Acharya, Devendranath. Kalpurush. Guwahati: Banalata, 2007 (3rd Edn).

Acharya, Pradip. ‘Meandering in Assam’ in Glimpses from the North-East. New Delhi:                    National Knowledge Commission, 2009.

Buragohain, Minakshi. Hatikhutarar Shopon. Guwahati:L Akhar Prakash, 2009.

__________________Nokme Guwahati: Purbanchal Prakash, 2010.

Chakraborty, Paritosh. Ed. Paharor Okho Ting (A Collection of Essays). Tura: Tura          Sahitya Charcha Kendra, 2007.

Choudhury, Rita. Deolangkhui. Guwahat: Jyoti Prakashan, 2010 (7th Edition)
______________. Makam. Guwahat: Jyoti Prakashan, 2011

Kachari, Megan. Melodies and Guns. Ed. Indira Goswami.NewDelhi.UBSPD,2007                (first reprint)

Koch, Nirmal. Bodhidroom. Borkona: Borkona Kali Dhaam, 2011-08-14

Koch, Umendra. Spriha (Anthology of Assamese Poems) Tura: Eeu Dee Printers, 1997.

_____________. Jagriti (Anthology of Assamese Poems) Tura: Eeu Dee Printers, 1998

Narah, Jiban. The Buddha and Other Poems. Calicut: Monsoon Editions, 2008

Tanti,Samir,. ‘How do I Blame It’ in Anthology of Contemporary Poetry from the              Northeast. Eds. Kympham Sing Nongkynrih and Robin S.Ngangom. Shillong;   NEHU 2003

Deka, Basanta. Ed. Assam: Land and People.

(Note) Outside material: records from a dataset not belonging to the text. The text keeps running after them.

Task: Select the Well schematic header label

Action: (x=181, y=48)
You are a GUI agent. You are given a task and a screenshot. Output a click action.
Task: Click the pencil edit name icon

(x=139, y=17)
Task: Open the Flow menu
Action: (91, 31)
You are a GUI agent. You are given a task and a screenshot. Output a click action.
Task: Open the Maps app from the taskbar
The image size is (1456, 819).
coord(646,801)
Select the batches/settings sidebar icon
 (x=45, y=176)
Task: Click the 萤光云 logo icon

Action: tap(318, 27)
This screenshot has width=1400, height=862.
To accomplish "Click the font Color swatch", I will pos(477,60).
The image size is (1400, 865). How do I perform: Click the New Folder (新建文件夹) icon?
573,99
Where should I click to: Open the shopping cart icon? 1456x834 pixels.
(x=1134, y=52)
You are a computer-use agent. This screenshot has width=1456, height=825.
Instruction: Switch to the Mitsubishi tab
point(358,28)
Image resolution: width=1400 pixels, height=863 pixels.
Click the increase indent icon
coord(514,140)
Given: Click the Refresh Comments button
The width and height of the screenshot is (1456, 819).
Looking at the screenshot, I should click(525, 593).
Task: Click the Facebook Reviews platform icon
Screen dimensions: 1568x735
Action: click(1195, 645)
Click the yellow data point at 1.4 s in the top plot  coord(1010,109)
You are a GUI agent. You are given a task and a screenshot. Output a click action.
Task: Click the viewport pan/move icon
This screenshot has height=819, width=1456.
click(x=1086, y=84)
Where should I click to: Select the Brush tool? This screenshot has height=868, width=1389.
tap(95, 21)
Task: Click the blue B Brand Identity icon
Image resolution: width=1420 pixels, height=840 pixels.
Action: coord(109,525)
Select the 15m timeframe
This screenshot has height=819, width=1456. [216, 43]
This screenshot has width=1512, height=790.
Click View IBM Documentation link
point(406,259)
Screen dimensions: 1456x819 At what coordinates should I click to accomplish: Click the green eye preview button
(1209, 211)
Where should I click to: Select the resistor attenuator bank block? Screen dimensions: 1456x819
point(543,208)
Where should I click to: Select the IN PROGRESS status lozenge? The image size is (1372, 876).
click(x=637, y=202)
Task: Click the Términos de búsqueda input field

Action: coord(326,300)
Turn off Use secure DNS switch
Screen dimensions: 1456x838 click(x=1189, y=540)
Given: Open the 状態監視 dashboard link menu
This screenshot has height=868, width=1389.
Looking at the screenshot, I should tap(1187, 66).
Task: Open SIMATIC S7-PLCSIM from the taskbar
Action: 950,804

Guwahati: K.C.Das Commerce College       Publications, 2009.

                       


*This is a modified version of the paper presented in the National Seminar on Literary Trends: Northeastern Trends and Streams.  Organized by WB State University in collaboration with Sahitya Akademi at Bharatiya Bhasha Bhavan, Kolkata, 18 & 19 August, 2009.